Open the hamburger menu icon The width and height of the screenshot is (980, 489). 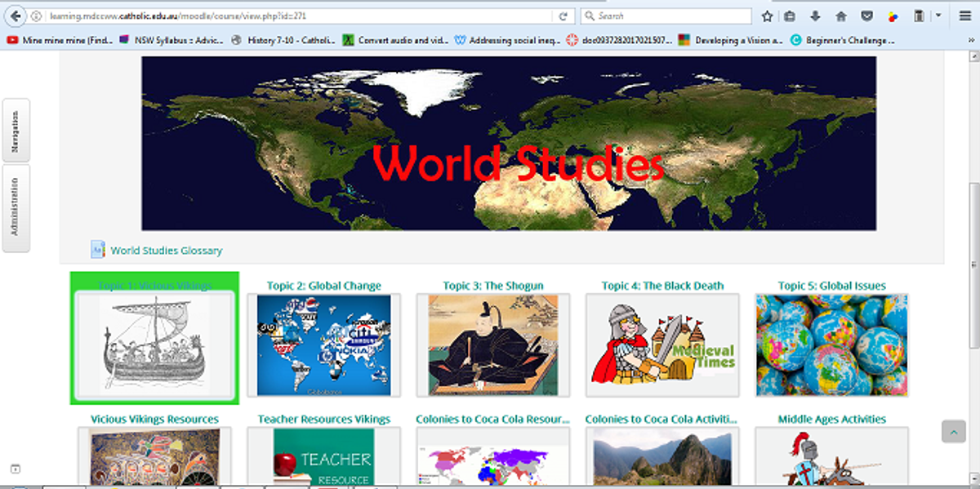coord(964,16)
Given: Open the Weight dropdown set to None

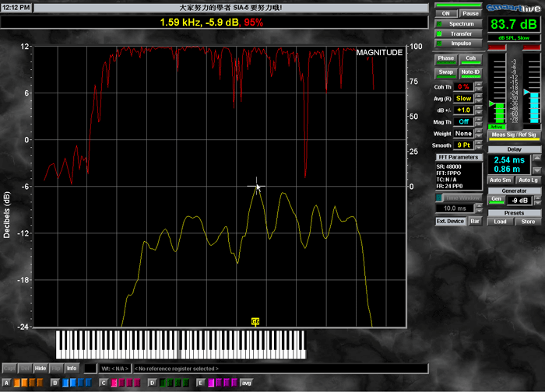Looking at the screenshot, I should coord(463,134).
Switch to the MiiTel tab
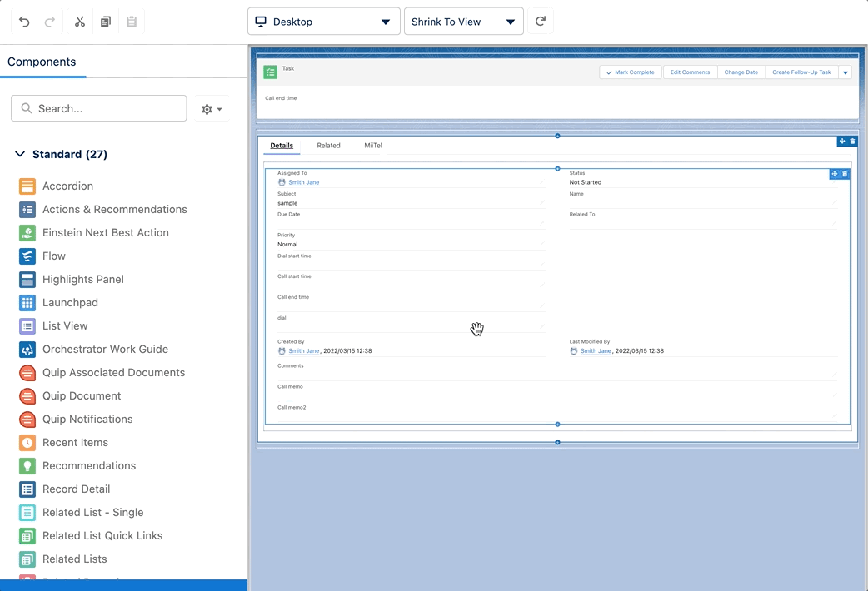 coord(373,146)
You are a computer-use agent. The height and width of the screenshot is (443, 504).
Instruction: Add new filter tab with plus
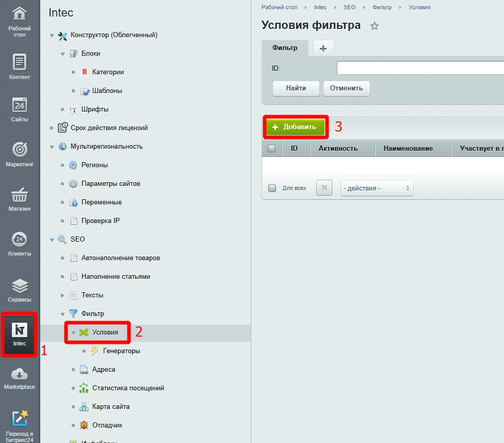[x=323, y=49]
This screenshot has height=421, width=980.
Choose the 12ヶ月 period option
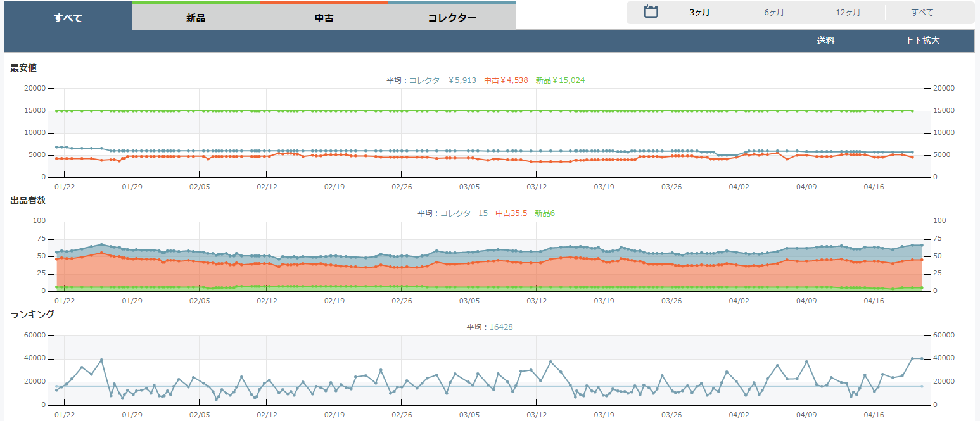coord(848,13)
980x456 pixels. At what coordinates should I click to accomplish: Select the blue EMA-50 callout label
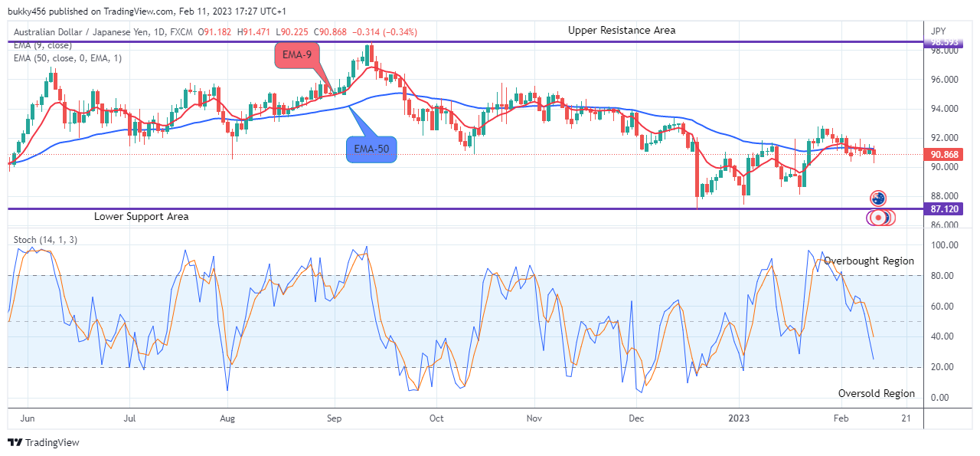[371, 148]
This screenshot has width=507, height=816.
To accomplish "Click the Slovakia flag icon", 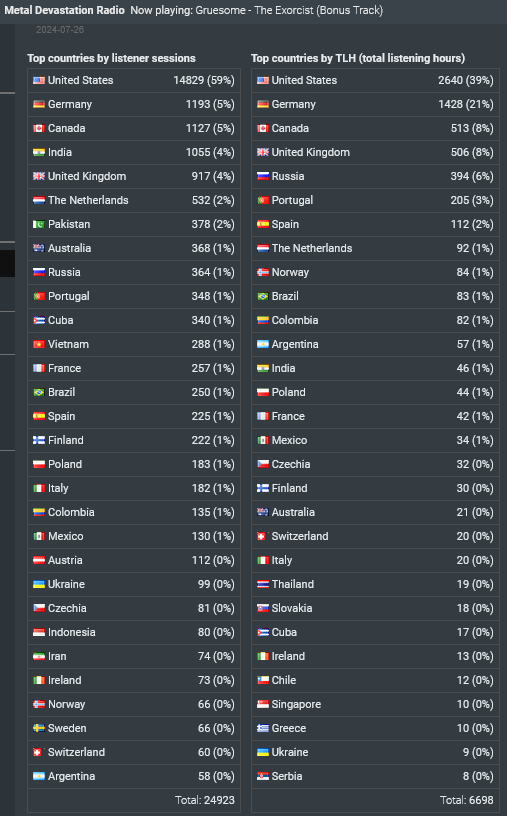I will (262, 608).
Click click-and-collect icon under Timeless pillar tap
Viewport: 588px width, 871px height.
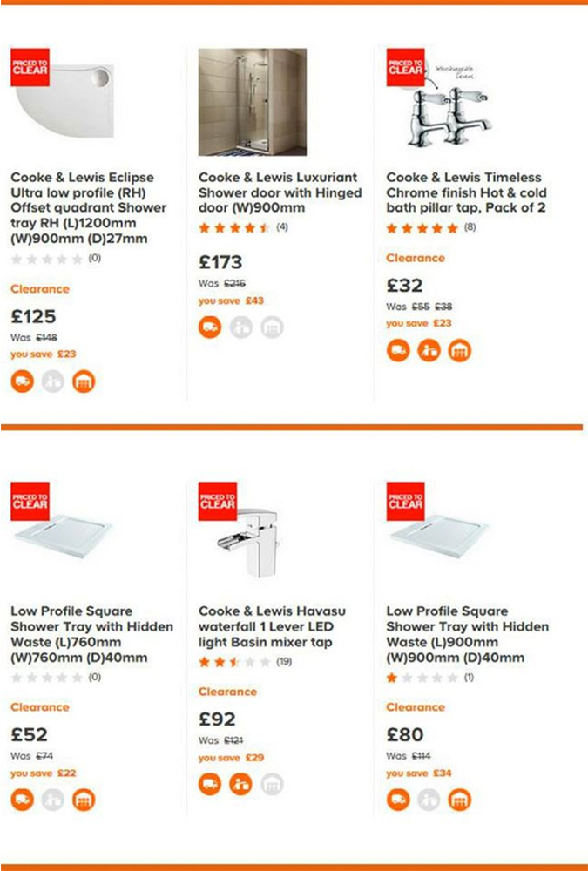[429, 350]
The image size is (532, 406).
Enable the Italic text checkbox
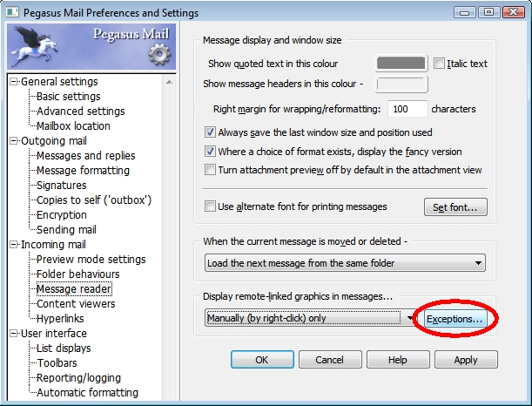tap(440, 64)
_ _ _ _
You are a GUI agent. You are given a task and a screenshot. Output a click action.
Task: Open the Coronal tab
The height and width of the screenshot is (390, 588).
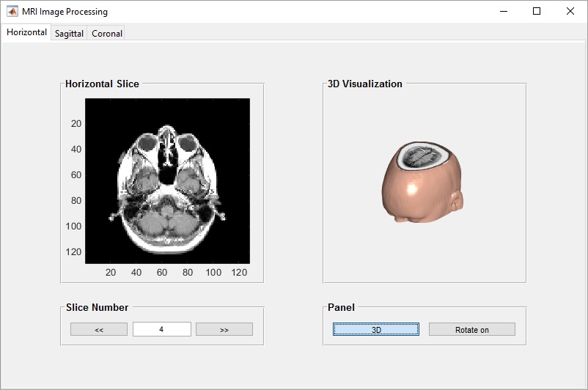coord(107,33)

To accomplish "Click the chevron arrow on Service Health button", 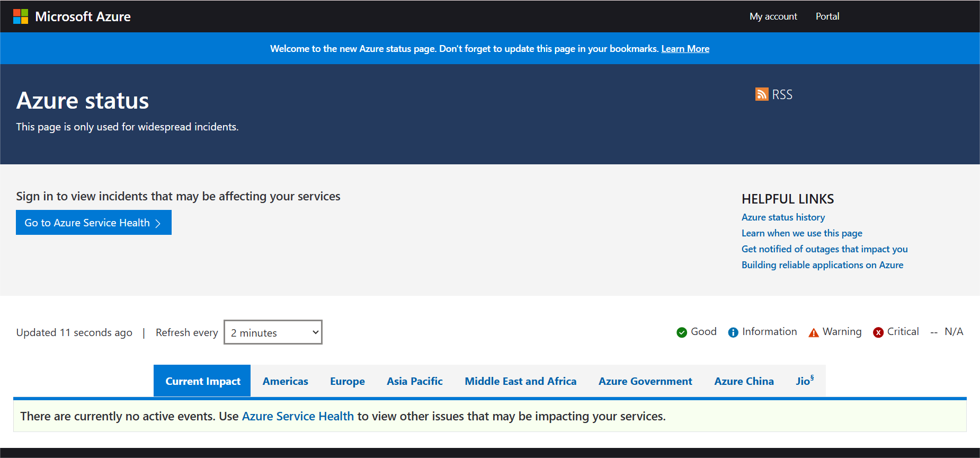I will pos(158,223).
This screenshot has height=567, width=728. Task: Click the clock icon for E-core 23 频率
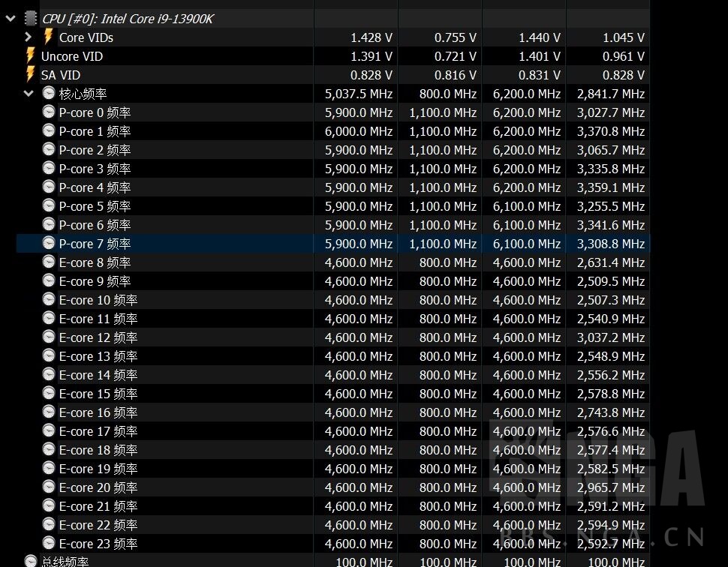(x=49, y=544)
_ _ _ _
> [EXERCISE REQUIREMENTS]: All lines holding the word "agent" must be copied from the data.

> [REPLY]:
You are a computer-use agent. The height and width of the screenshot is (443, 504).
You are a GUI agent. You are given a task and a screenshot. Output a click action.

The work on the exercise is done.